In this work we investigate operation in the Geiger mode of the new single photon avalanche photo diode (SPAD) SAP500 manufactured by Laser Components. This SPAD is sensitive in the range 400-1000nm and has a conventional reach-through structure which ensures good quantum efficiency at the long end of the spectrum. By use of passive and active quenching schemes we investigate detection efficiency, timing jitter, dark counts, afterpulsing, gain and other important parameters and compare them to the “standard” low noise SPAD C30902SH from Perkin Elmer. We conclude that SAP500 offers better combination of detection efficiency, low noise and timing precision.
© 2010 OSA
Experiments in quantum information and communication are mostly concentrated on studying photonic state manipulation at the quantum level. This is because photons, among all elementary particles, have unique properties of being easily produced in abundance, easily manipulated, easily transmitted to large distances and yet being relatively easy to detect. At the current state of the art main tools for experimental research in quantum information and communication (lasers, fiber optic light guides, sources of entangled photons …) require single photon detection in the near infrared range of 700–1550nm [1–6].
Photomultipliers, as traditional photon detectors, have very small quantum efficiency and a large noise in that wavelength range. The next most mature technology of detecting single photons is based upon avalanche photo diodes (APD) . Not all APDs are suitable for that task. Special semiconductor structures, so called SPAD (Single Photon Avalanche Diode), exhibit characteristics required for single photon detection .With respect to photomultipliers silicon SPADs offer superior quantum efficiency in the range 500–1000nm, higher gain, mechanical robustness, possibility of miniaturization, low power consumption and relatively low cost.
Since early 1980’s practically the only commercially available silicon APD suitable for single photon detection was the C30902SH from PerkinElmer.
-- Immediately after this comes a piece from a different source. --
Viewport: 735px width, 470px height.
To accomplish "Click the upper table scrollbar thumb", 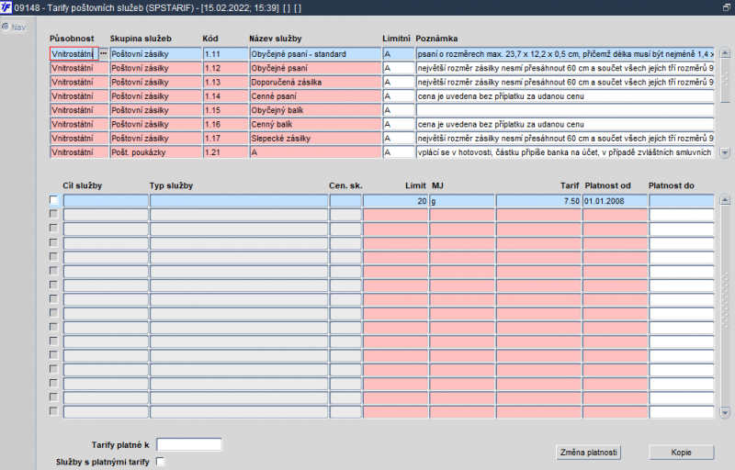I will [x=725, y=80].
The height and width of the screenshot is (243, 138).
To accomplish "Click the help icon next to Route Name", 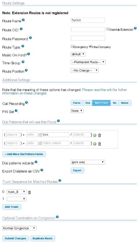I will pyautogui.click(x=23, y=20).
Single photon sensitivity is reached in the Geiger mode where a single photoelectron may trigger an avalanche pulse of about 108 carriers . In this work we have tested a brand new SPAD SAP500 from Laser Components and compared it to performance of the “standard” C30902SH, in the Geiger mode. Both photodiodes utilize the reach-through type of structure, have the same photo sensitive diameter of 0.5mm and similar spectral sensitivity range.
2. Quenching circuits
Single photon detection by an APD assumes reverse bias voltage VR greater than the “Geiger” or “breakdown” voltage VBR. We define “overvoltage” as Vover =VR–VBR.
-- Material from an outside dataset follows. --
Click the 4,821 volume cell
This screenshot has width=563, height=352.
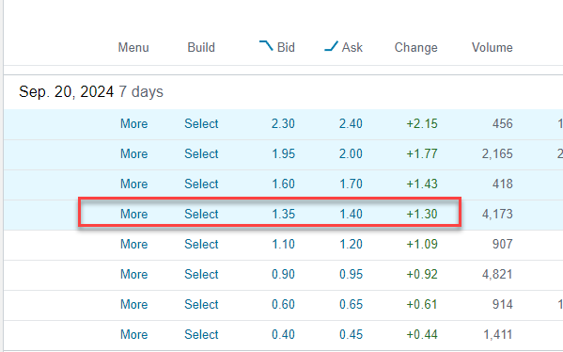497,274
In order to fully assess characteristics of APD’s in Geiger mode one must use some kind of a quenching circuit. In most measurements we have used a simple (but effective !) passive quenching (PQ) circuit shown in Fig. 1(a), optionally followed by a home-made constant level discriminator (CLD) and a 12ns pulse shaper as shown Fig. 1(b). A threshold level of the CLD is fixed at 22.5mV in both circuits. If the current limiting resistor RS is chosen sufficiently large, an avalanche will cease (quench) by itself within a sub-nanosecond time. A condition for successful quench is that Vover/RS is smaller than the latch current of the given SPAD. In that case, the avalanche current will quickly discharge junction and parasitic capacitances until voltage accross the SPAD drops below VBR causing the current to drop below the latch current after which the avalanche will quench. After a quench, voltage across the diode recovers towards its initial value following the exponential law with the time constant τR = RS(CSPAD + Cp) ≈ 0.9µs, where CSPAD is the capacitance of the reversely polarized SPAD and Cp is the parasitic capacitance present in the actual circuit (the capacitances will be measured in the Section 3). During the voltage recovery, the detection efficiency of the SPAD changes from zero towards the initial value. Due to the capacitive coupling, the circuit in Fig. 1(b) can measure poissonian time-distributed avalanches up to over 2MHz and is highly immune to paralyzation effect .
A very useful characteristic of the PQ circuit is that it allowed us to operate SPADs at an overvoltage of up to 30V. However, for those measurements for which the long recovery time of the PQ circuit was prohibitive we have used our previously described active quenching (AQ) circuit . In active quenching, both lowering and restoring of bias voltage are assisted by active electronic components enabling a quick recovery and well defined dead time. Neglecting the transition times, actively quenched SPAD is either completely insensitive to incoming photons or is at its nominal sensitivity. Due to inevitable delays in the electronics, the dead time of an AQ circuit is somewhat longer than the quenching time tQ during which the SPAD is actually kept below VBR. In our case tdead ≈ tQ + 20ns. Slight variations of a single capacitor allowed us to choose the dead time in the interval of 25–50ns.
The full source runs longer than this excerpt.